G.H.: Bruce Lee in Enter the Dragon (1973). Yuki Shimoda as Ko, the heroic, then tragic patriarch of a San Pedro fishing family forced into internment camp during WW II in the television movie Farewell to Manzanar (1976) based on the novel by Jeanne Wakatsuki Houston and James D. Houston.But I also liked, recognized James Shigeta and Jack Soo in Flower Drum Song (1961), as my folks pointed out that Shigeta was from Hawai?i and Soo from Oakland and both are Japanese American. And Soo played a native-born “ABC”—American-born Chinese rather than immigrant Chinese—a hip night-club owner.
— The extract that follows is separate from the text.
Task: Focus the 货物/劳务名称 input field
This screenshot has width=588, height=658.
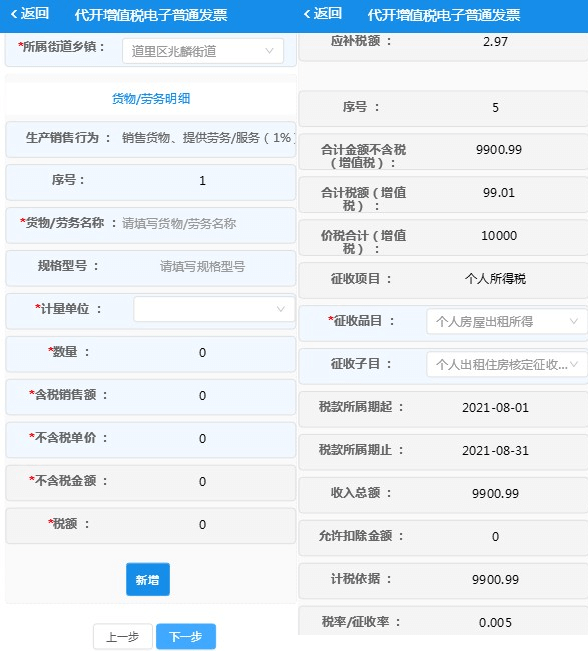Action: (206, 224)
Also, I watched Japanese movies as a kid—samurai films galore and Toshiro Mifune was a great hero in them. I never had a problem thinking of myself, my Asian body, as inferior or “feminine” as American culture tried to say it was. As far as women go, that’s much harder and only came about later. I think it took until The Joy-Luck Club was made into a movie (in 1993) and when Lucy Liu started showing up onscreen playing real Asian women—sexy without an accent or only coveting and flattering the white male leads. For example, I was once asked to re-write the screenplay for Memoirs of a Geisha, a book I hadn’t previously heard of. After the agent sent it to me, I thought, “Ugh—more of that Oriental prostitute/courtesan stuff, baubles for the white male.” I refused.

A.G.: I remember you saying that! My first reaction was “Yeah but you could have somehow improved it or redeemed it or made it less tacky, you should have taken the gig! But honestly, I know enough about how much control a screenwriter usually has, and in retrospect, your instinct not to have your name on it was probably right.
G.H.: A completely different way to answer this is to cite the teleplays written by two Japanese American women—Momoko Iko’s The Gold Watch (1976) and Wakako Yamauchi’s And the Soul Shall Dance (1977). Both aired on PBS in the mid-1970s, and both portrayed Japanese-American farmers who were based on real-life characters, folks in the early lives of both these women. You can say they are our Lorraine Hansberry and August Wilson and not be far off the mark. These were fully dimensional characters who lived through difficult times and they were portrayed nobly.

A.G.: So, do you feel like things are getting better for Asians in Hollywood, or worse, or stagnating?
G.H.: I liked the Korean Am actors in Lost a lot. A love story. Maybe I’d say it’s stagnating more than anything. No films of significant Asian Am novels since Joy-Luck Club in ’93. And that wasn’t great about Asian men.

A.G.: So, returning to our original topic—we’ve concluded that whatever else is going on, Polanski was quite a manipulator of racial stereotyping and racist attitudes.
G.H.: And Polanski himself a mirror of Noah Cross the puppet master of the movie and pedophile in life. That irony is scary as hell.

A.G.: No argument from me.


Garrett Hongo was born in Volcano, Hawai’i, and grew up on the North Shore of O’ahu and in Los Angeles. The Mirror Diary: Selected Essays was just released by the University of Michigan Press.His latest book of poetry, Coral Road, was published by Knopf in 2011. He teaches as Distinguished Professor of Creative Writing at the University of Oregon.

Amy Glynn is a writer who believes everyone’s eye has a flaw somewhere.